● **The task**
Out of the entries that follow, copy each line containing "agent".

--- --- ---

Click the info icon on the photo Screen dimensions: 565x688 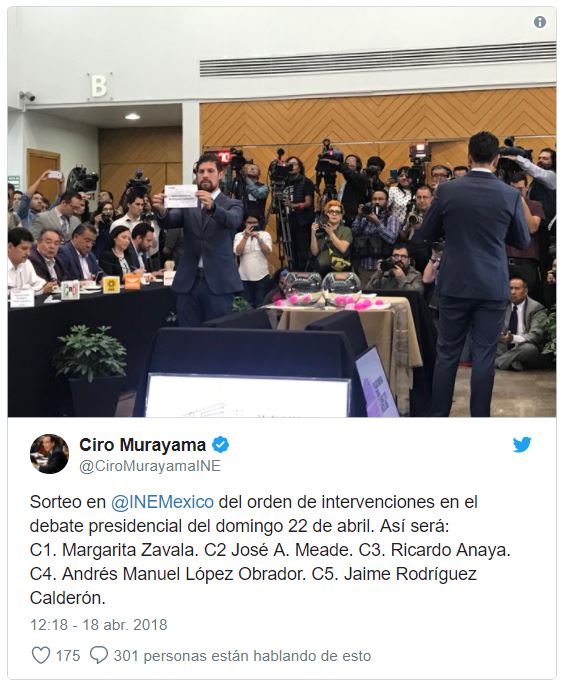point(540,22)
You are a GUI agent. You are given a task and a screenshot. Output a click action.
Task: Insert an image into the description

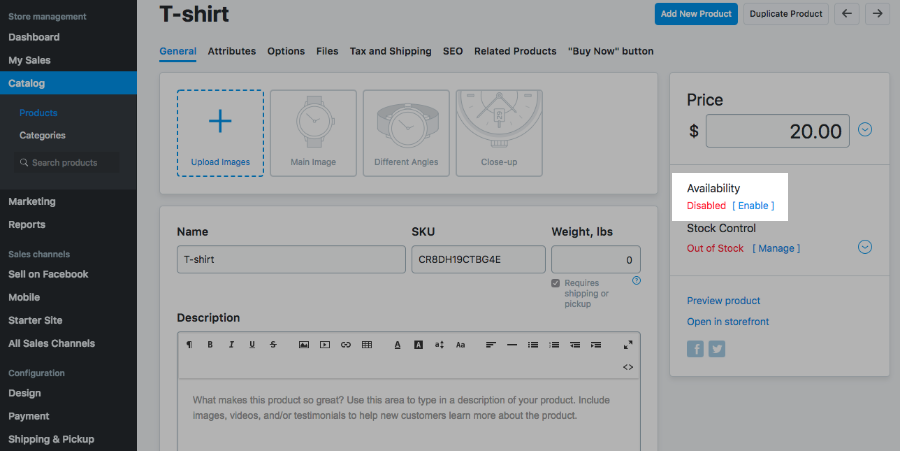click(303, 345)
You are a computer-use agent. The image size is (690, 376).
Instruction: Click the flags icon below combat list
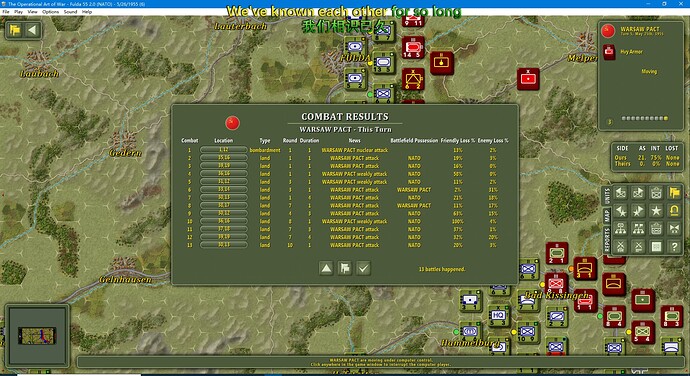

--- --- ---

● **Answer box**
You are a GUI agent. You are given a task and a screenshot. Output a click action.
You are a computer-use agent. The image size is (690, 376).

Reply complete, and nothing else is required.